▶ **Passage for review**:
= = = = = = =

Thanks for any help.

neonsignal 12-03-2011 06:46 AM

In the C language, free happens immediately, and the space is given back to the C heap (unlike a garbage collected language, where the space is not reclaimed until the next collection pass).

However, the usual implementation of the heap itself is such that if it runs out of space, it is increased in size. It never decreases in size, even if used space is given back to the heap. It is done this way because it is an efficient implementation.

This is not typically a problem (ignoring pathological fragmentation), because the areas no longer being used will eventually be paged out of real memory.

But it does mean that you cannot use programs like top to monitor what is happening, because they cannot tell that part of the C heap is no longer being used, and will continue to show the current total memory space of the process (including both used and unused parts of the C heap).

johnsfine 12-03-2011 07:09 AM

Quote:

Originally Posted by golden_boy615 (Post 4540906)
how can I free allocated memory with malloc immediately

To free more memory immediately, you could write your own version of malloc. Even then, without significant waste during allocation, you couldn't return each chunk immediately when freed. Malloc must get and release whole 4096 byte pages of memory. But your program gets and releases chunks that are not page aligned.

Why do you want to free allocated memory immediately? In most programs there would be very little benefit (and large cost) to doing so.

= = = = = = =

▶ **Material shown**:
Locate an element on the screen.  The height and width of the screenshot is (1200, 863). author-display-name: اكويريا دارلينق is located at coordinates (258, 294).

= = = = = = =

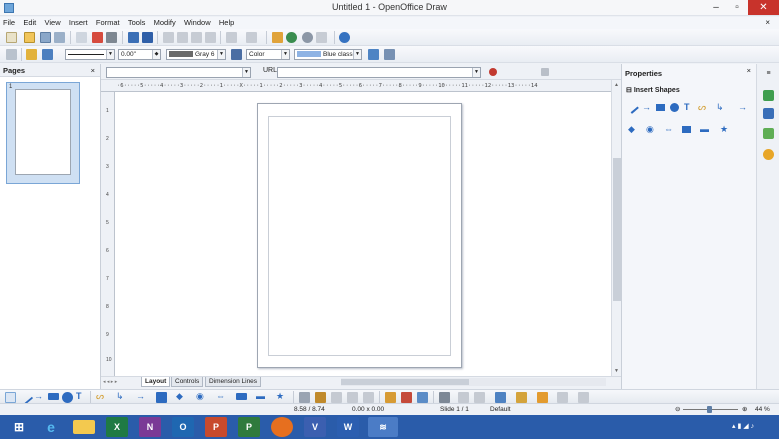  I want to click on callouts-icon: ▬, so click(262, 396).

= = = = = = =

▶ **Set of tasks**:
**a.** According to the forum thread on freeing memory in C, in what size pages must malloc get and release memory?
**b.** Print the part of the forum thread on freeing memory in C starting with "But it does" and going on through "to doing so.".
**c.** Continue the forum thread on freeing memory in C from the point where it stops.

▶ **Answer set**:
**a.** Whole 4096-byte pages.

**b.**
But it does mean that you cannot use programs like top to monitor what is happening, because they cannot tell that part of the C heap is no longer being used, and will continue to show the current total memory space of the process (including both used and unused parts of the C heap).

johnsfine 12-03-2011 07:09 AM

Quote:

Originally Posted by golden_boy615 (Post 4540906)
how can I free allocated memory with malloc immediately

To free more memory immediately, you could write your own version of malloc. Even then, without significant waste during allocation, you couldn't return each chunk immediately when freed. Malloc must get and release whole 4096 byte pages of memory. But your program gets and releases chunks that are not page aligned.

Why do you want to free allocated memory immediately? In most programs there would be very little benefit (and large cost) to doing so.

**c.**
You might have a program that allocates a lot of memory early, then finishes with that memory, then continues to run for a long time using little memory. That produces an unnecessarily load on the system memory until Linux figures out the stale pages should be swapped out, then there is the cost of that swapping, then additional cost when the process shuts down. That still doesn't add up to enough to justify a big programming effort unless there is extra reason to really care about the system impact of that program.

In the unlikely case that it is worth programming effort, you could use a pool allocation that you manage yourself for the large memory use that will be returned early. If you get a big enough chunk from malloc, then malloc will usually allocate it in a different way and release it immediately when your program frees it. You may need to look at malloc source code (and/or experiment) to see what that size is for your version of malloc. Alternately, you can get any page aligned multiple of the page size directly from the kernel and return it directly to the kernel bypassing malloc.